#### [Task statement]
Nothing but the lines from the one with "[Site Logo] (187, 75)" down to the one with "[Linkedin] (153, 1331)" should be returned, exactly and with both ends included, from the material below.

**** Records provided ****

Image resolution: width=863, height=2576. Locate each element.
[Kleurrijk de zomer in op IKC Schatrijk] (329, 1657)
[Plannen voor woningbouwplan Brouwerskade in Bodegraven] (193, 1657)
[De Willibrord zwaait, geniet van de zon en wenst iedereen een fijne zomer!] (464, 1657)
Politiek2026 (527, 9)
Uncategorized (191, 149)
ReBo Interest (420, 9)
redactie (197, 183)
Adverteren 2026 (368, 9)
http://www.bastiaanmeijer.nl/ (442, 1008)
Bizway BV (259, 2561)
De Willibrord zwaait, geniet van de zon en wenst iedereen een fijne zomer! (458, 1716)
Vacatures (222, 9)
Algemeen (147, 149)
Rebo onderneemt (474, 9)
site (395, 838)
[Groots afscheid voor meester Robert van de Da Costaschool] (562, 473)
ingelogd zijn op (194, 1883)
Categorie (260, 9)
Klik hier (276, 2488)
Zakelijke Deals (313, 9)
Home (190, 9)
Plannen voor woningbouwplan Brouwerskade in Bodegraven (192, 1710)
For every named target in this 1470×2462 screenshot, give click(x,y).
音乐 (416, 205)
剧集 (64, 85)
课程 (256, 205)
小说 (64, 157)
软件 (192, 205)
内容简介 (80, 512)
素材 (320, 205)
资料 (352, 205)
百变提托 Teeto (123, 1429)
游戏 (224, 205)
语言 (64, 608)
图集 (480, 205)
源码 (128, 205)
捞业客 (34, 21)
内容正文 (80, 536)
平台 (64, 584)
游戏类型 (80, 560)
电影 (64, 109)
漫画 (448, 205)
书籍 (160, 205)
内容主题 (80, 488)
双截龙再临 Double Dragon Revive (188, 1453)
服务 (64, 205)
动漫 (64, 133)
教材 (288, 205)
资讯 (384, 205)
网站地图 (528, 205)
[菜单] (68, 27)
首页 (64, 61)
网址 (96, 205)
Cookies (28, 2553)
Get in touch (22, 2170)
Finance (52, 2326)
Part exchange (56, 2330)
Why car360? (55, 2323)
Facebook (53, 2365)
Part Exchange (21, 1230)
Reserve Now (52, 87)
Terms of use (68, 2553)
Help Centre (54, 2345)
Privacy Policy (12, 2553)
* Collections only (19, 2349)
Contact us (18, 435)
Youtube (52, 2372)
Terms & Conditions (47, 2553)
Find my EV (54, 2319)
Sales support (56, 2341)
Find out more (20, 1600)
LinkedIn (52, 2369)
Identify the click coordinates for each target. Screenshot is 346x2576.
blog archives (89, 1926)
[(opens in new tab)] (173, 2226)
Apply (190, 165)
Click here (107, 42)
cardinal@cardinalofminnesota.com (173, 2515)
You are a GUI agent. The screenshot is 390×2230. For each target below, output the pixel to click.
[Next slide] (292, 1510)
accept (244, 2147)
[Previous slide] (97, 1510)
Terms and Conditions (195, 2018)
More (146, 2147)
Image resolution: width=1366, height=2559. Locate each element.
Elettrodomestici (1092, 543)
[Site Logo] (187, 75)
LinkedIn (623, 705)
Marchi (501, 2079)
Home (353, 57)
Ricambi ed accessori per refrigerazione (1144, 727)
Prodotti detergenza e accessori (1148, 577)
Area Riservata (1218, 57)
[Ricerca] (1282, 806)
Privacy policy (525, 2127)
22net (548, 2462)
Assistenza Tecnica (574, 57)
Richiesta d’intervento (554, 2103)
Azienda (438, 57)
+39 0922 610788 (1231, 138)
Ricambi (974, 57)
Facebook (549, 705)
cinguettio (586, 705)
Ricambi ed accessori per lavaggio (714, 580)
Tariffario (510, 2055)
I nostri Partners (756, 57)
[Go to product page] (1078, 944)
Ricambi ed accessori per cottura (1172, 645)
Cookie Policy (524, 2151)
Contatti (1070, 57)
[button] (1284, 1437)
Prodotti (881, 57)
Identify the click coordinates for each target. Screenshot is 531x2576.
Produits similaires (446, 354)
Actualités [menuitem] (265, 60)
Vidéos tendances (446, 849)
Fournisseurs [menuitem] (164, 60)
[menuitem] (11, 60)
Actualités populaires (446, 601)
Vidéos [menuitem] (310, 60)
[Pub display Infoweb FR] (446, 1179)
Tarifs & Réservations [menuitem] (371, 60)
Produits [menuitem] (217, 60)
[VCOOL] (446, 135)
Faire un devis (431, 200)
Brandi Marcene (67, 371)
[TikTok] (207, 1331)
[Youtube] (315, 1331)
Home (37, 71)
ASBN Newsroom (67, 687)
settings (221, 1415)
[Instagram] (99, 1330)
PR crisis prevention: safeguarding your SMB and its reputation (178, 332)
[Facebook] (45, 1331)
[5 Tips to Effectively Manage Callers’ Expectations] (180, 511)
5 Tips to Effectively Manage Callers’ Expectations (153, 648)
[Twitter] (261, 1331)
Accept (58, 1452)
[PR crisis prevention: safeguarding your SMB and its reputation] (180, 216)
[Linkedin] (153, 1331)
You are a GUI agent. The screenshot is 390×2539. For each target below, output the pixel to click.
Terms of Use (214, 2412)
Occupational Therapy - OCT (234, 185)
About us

****

#### [Output for this task]
[Site Logo] (187, 75)
LinkedIn (623, 705)
Marchi (501, 2079)
Home (353, 57)
Ricambi ed accessori per refrigerazione (1144, 727)
Prodotti detergenza e accessori (1148, 577)
Area Riservata (1218, 57)
[Ricerca] (1282, 806)
Privacy policy (525, 2127)
22net (548, 2462)
Assistenza Tecnica (574, 57)
Richiesta d’intervento (554, 2103)
Azienda (438, 57)
+39 0922 610788 (1231, 138)
Ricambi (974, 57)
Facebook (549, 705)
cinguettio (586, 705)
Ricambi ed accessori per lavaggio (714, 580)
Tariffario (510, 2055)
I nostri Partners (756, 57)
[Go to product page] (1078, 944)
Ricambi ed accessori per cottura (1172, 645)
Cookie Policy (524, 2151)
Contatti (1070, 57)
[button] (1284, 1437)
Prodotti (881, 57)
Identify the click coordinates for each target. Screenshot is 531x2576.
Produits similaires (446, 354)
Actualités [menuitem] (265, 60)
Vidéos tendances (446, 849)
Fournisseurs [menuitem] (164, 60)
[menuitem] (11, 60)
Actualités populaires (446, 601)
Vidéos [menuitem] (310, 60)
[Pub display Infoweb FR] (446, 1179)
Tarifs & Réservations [menuitem] (371, 60)
Produits [menuitem] (217, 60)
[VCOOL] (446, 135)
Faire un devis (431, 200)
Brandi Marcene (67, 371)
[TikTok] (207, 1331)
[Youtube] (315, 1331)
Home (37, 71)
ASBN Newsroom (67, 687)
settings (221, 1415)
[Instagram] (99, 1330)
PR crisis prevention: safeguarding your SMB and its reputation (178, 332)
[Facebook] (45, 1331)
[5 Tips to Effectively Manage Callers’ Expectations] (180, 511)
5 Tips to Effectively Manage Callers’ Expectations (153, 648)
[Twitter] (261, 1331)
Accept (58, 1452)
[PR crisis prevention: safeguarding your SMB and its reputation] (180, 216)
[Linkedin] (153, 1331)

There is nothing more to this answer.